Locate the line that contains "Task: Click the Window Merger add-on icon", then copy it and all later lines of the data below exactly, through the last one.

^^^^^^^^^^^^^^^^

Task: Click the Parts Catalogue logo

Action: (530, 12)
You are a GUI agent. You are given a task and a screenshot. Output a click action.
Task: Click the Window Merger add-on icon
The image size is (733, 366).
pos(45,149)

^^^^^^^^^^^^^^^^

**ANSWER AREA**
Task: Click the Window Merger add-on icon
The image size is (733, 366).
pos(45,149)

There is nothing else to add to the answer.